Ce qui a permis cette résurrection inespérée c’est d’abord un ministre expérimenté, assuré de disposer de tous les attributs de sa fonction, libéré de toutes les voix parasites heureusement réduites au silence. C’est ensuite un chef de l'Etat acculé à retrouver sa crédibilité, celle de la présidence de l’Union Européenne ou de la crise de Géorgie, dans les affaires étrangères. C’est aussi une opposition politique qui a su tenir son rôle dans le cadre d’un consensus vigilant. Ce sont enfin des diplomates à nouveau en confiance, capables de préparer le terrain pour les interventions décisives du politique, sachant que celles-ci viendraient à point nommé.
Tout n’a pas été exempt de maladresses : on aurait pu se passer d’un Bernard-Henri Levy jouant les ambassadeurs officieux et surtout de la reconnaissance prématurée du Conseil National Libyen à un moment où rien ne garantissait le feu vert de l’ONU. Nous avons eu tort de faire croire ainsi à l’insurrection que nous la placions sous notre protection alors que nous ne savions pas encore si nous y serions autorisés.
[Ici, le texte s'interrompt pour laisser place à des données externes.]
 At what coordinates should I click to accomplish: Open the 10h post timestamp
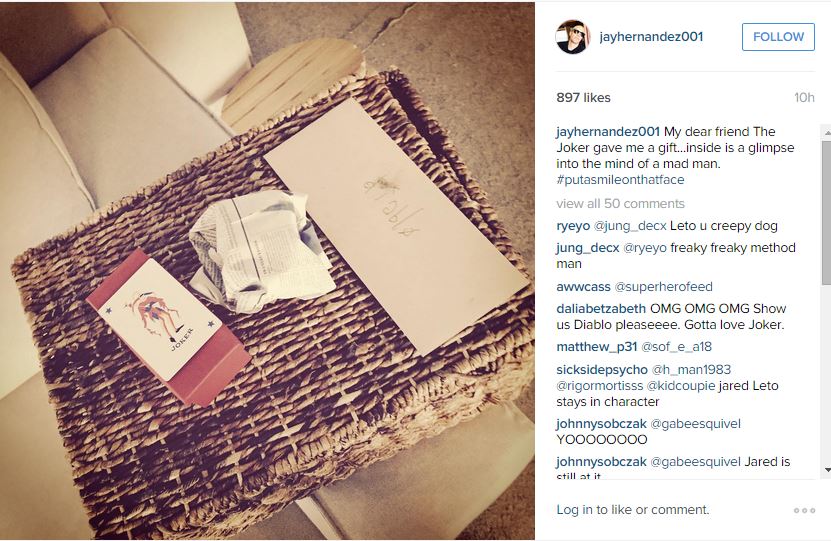point(804,97)
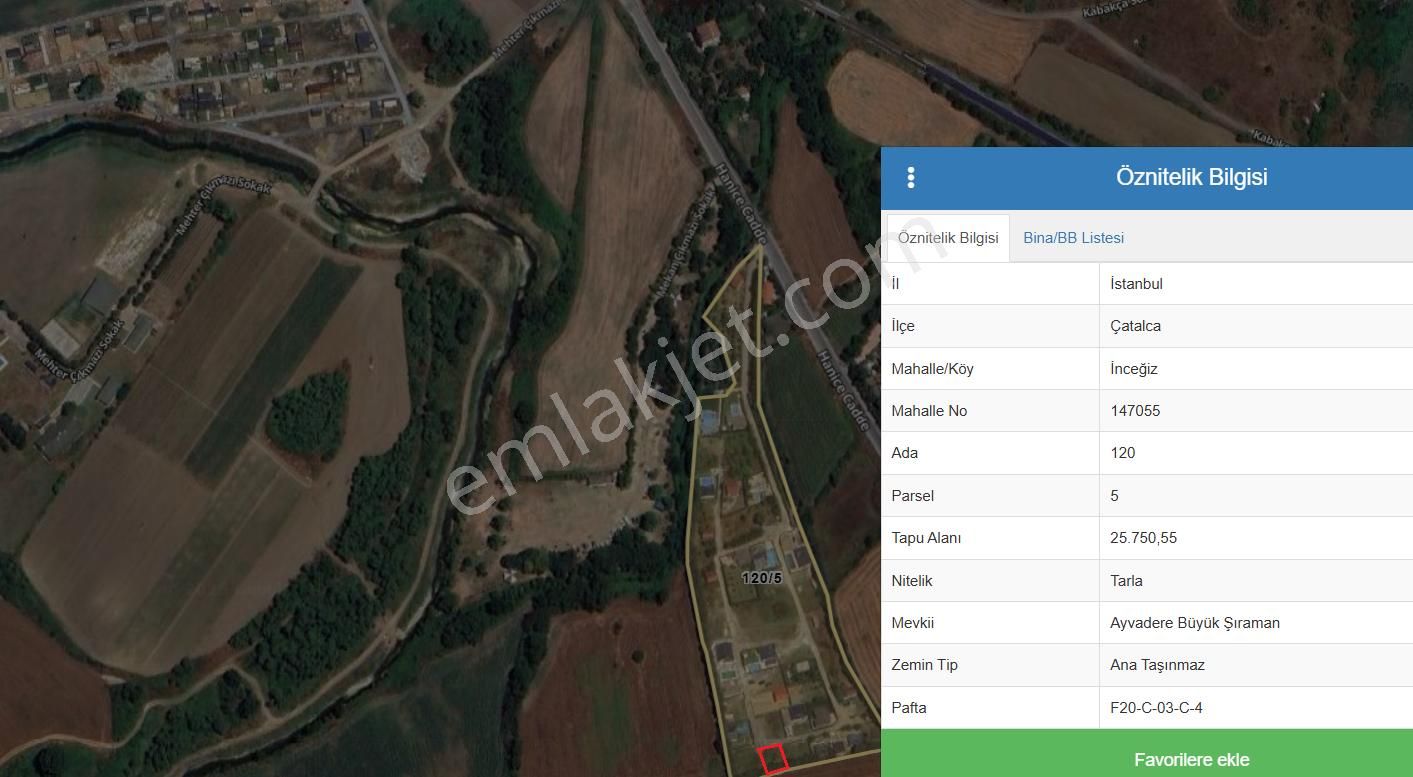Select the Parsel 5 row
Viewport: 1413px width, 777px height.
[x=1114, y=495]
Nous avions le droit de prendre des risques diplomatiques pas de pousser à l’engagement des hommes et des femmes dont nous ne pouvions à ce moment assurer la sécurité. Pour autant et même si nous avons eu aussi de la chance, cette affaire peut marquer un tournant dans notre histoire diplomatique.
Aujourd’hui le plus dur reste à faire et la tâche des forces armées est d’autant plus ardue que leur intervention n’a été autorisée qu’in extremis et peut-être trop tard. Le Caliban libyen, pathétique mais toujours dangereux, peut encore frapper sur son territoire voire bien plus loin et le temps perdu pourrait causer, là-bas et chez nous, de véritables tragédies. Il serait indécent de dire que c'est la victoire d'un homme ou d'un camp : c'est la France qui s'est retrouvée.